Darmstadt. Nach Viktor Skripnik, Bruno Labbadia, Dieter Hecking und Markus Kauczinski hat es nun auch Norbert Meier erwischt. Der Trainer-Senior der Bundesliga muss beim SV Darmstadt 98 gehen. Ramon Berndroth übernimmt – vorerst. Ulrike John,Patrick Reichardt (dpa)

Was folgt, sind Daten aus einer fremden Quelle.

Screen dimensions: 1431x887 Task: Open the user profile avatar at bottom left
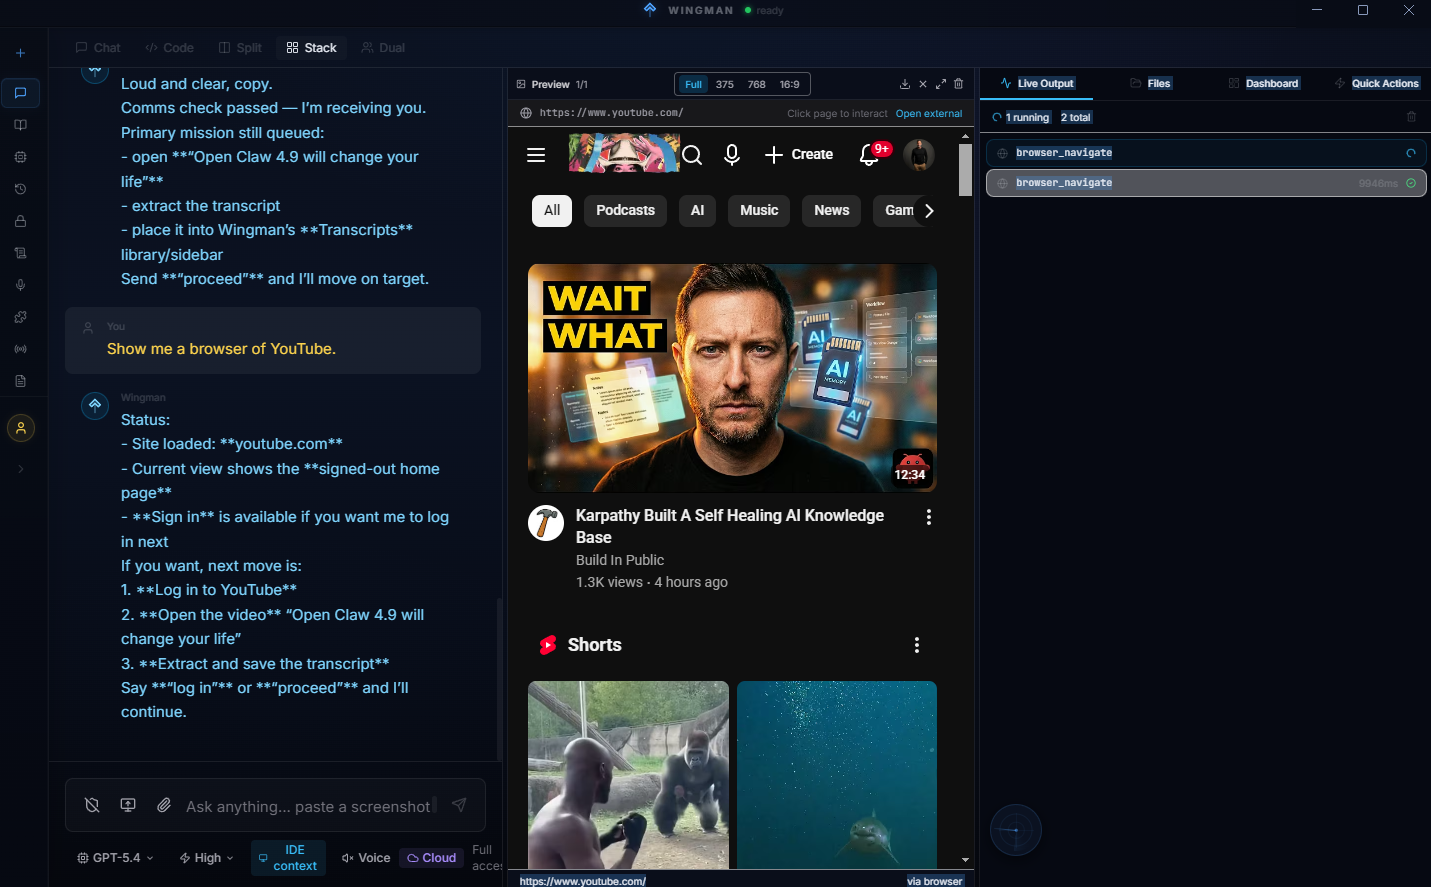(20, 428)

Beim SV Darmstadt 98 ticken die Uhren eben doch nicht anders. Entgegen ihres beliebten Slogans sind die "Lilien " modernen Branchenmechanismen gefolgt und haben gestern Trainer Norbert Meier und Sportchef Holger Fach beurlaubt. "Wir sind nach dem gestrigen Spiel und der anschließenden Analyse zu der Auffassung gekommen, dass wir neue Impulse brauchen, um dem Negativtrend entgegenwirken zu können", sagte Präsident Rüdiger Fritsch einen Tag nach dem 0:2 im Kellerduell der Fußball-Bundesliga gegen den Hamburger SV . "Daher haben wir uns für diesen Schritt entschieden."

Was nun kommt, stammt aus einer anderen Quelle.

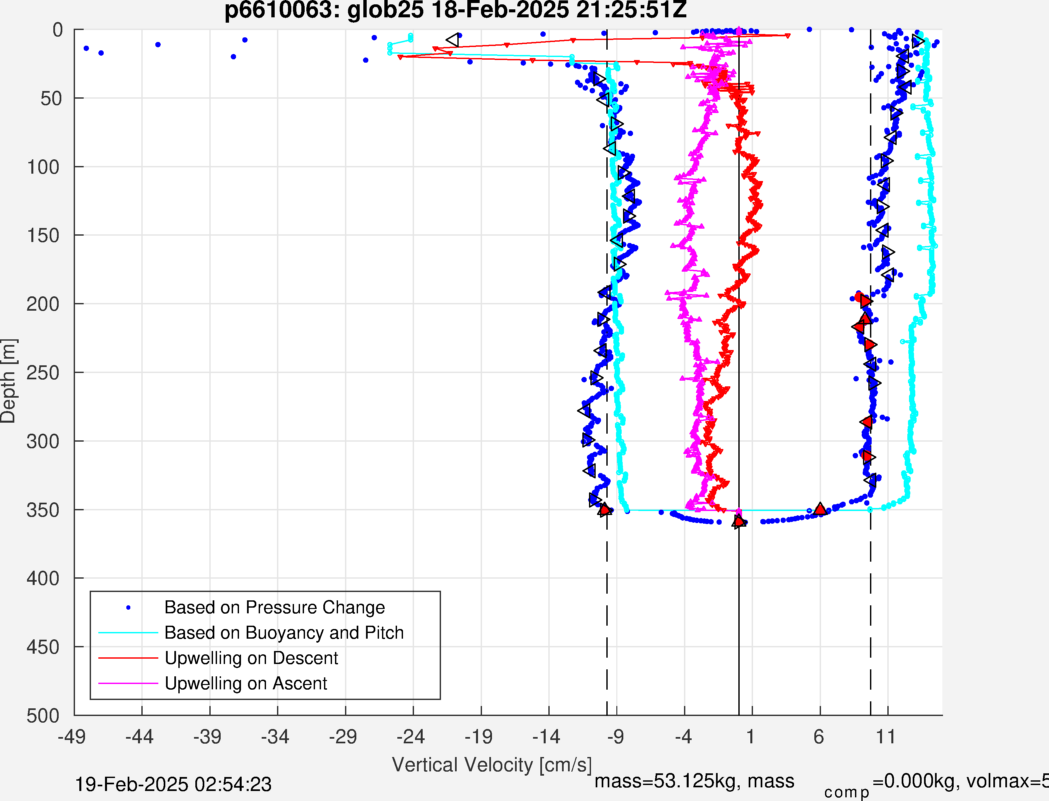1049x801 pixels.
Task: Click the 'Based on Buoyancy and Pitch' legend entry
Action: click(x=284, y=633)
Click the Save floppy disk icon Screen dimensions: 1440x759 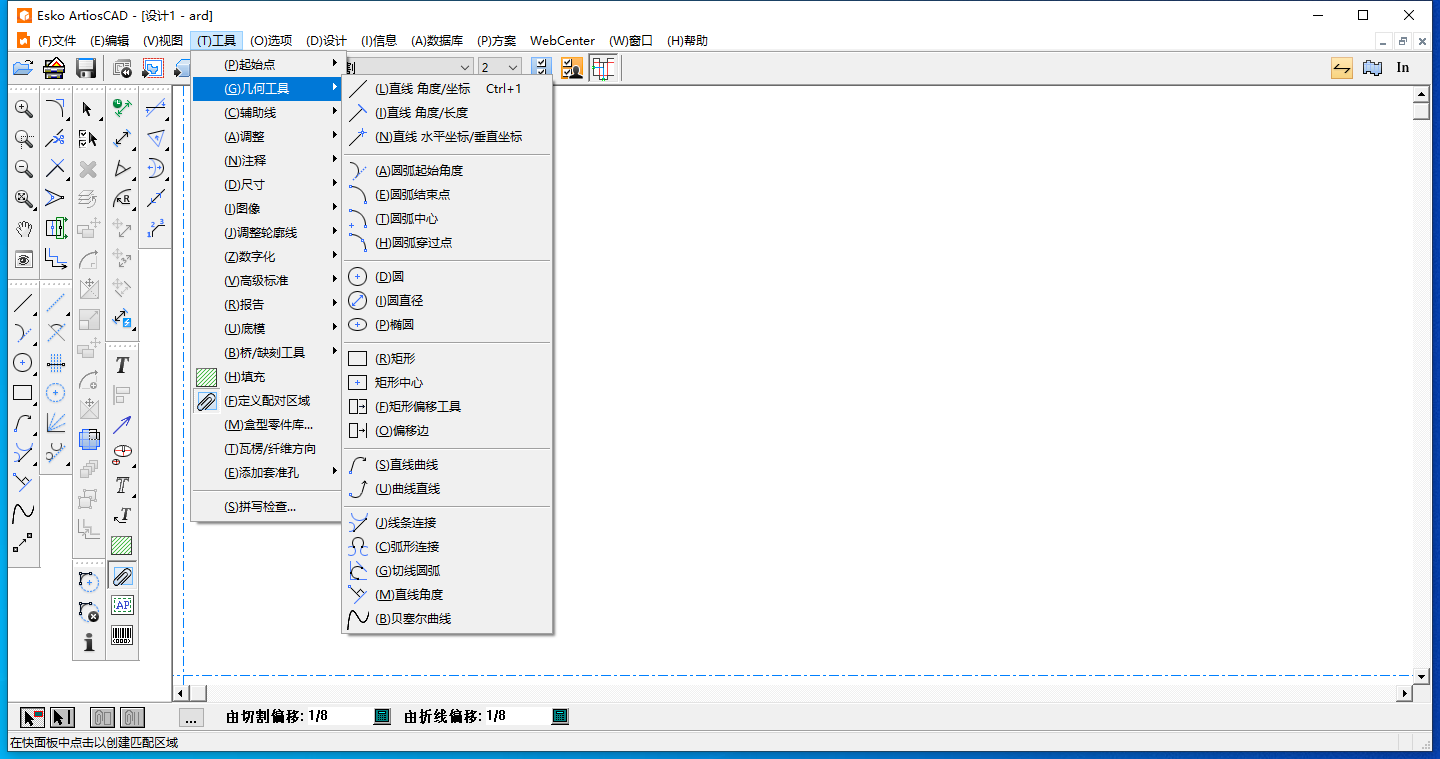pos(86,68)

Für die Südhessen war es am Sonntag bereits die sechste Pflichtspiel-Niederlage in Serie. Ramon Berndroth, der Sportliche Leiter des Nachwuchsleistungszentrums, übernimmt interimsmäßig die kriselnde Mannschaft, die auf den Relegationsplatz 16 zurückgefallen ist. Darmstadt tritt am Samstag bei Aufsteiger SC Freiburg an. Der 64-jährige Berndroth hatte bereits bei den Kickers Offenbach und beim FSV Frankfurt gearbeitet und war 1991 bis 1997 Co-Trainer bei Eintracht Frankfurt . Seine Assistenten sind nun Kai Peter Schmitz und Dimo Wache, der Torwarttrainer bleibt. Fritsch will sich in einer Pressekonferenz heute (13.30 Uhr) am Böllenfalltor zu der Entscheidung ausführlich äußern.

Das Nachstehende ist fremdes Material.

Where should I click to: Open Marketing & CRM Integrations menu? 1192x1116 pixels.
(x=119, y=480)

Meier, zuvor bei Arminia Bielefeld , hatte im Sommer die Nachfolge von Erfolgscoach Dirk Schuster angetreten. Schuster, inzwischen beim FC Augsburg , war mit den Südhessen von der 3. in die 1. Liga durchmarschiert und hatte zur Überraschung der Experten den Abstiegskandidaten Nummer eins im Oberhaus gehalten. Ex-Nationalspieler Fach hatte ebenfalls erst zu dieser Saison die Stelle als Sportlicher Leiter übernommen. Meier ist der fünfte Chefcoach, der in dieser Bundesliga-Saison frühzeitig gehen muss. Er hatte sich zuletzt ein peinliches Aus im DFB-Pokal beim Viertligisten FC Astoria Walldorf geleistet. Danach gewann das Team um Kapitän Aytac Sulu auch in der Liga nicht mehr. Qualitativ hat Darmstadt den wohl schwächsten Kader der Liga. Dafür waren sie in der vergangenen Saison so etwas wie die "Kampfmonster" der Liga und mit ihrem altmodischen Stadion auch eine Attraktion.



Beim erneuten Rückschlag gegen Hamburg hatten die Fans allerdings lautstark Meiers Rauswurf gefordert. Sein Nachfolger wird nun auch nicht damit rechnen können, dass die "Lilien " mit ihren bescheidenen finanziellen Mitteln in der Winterpause die Mannschaft massiv verstärken.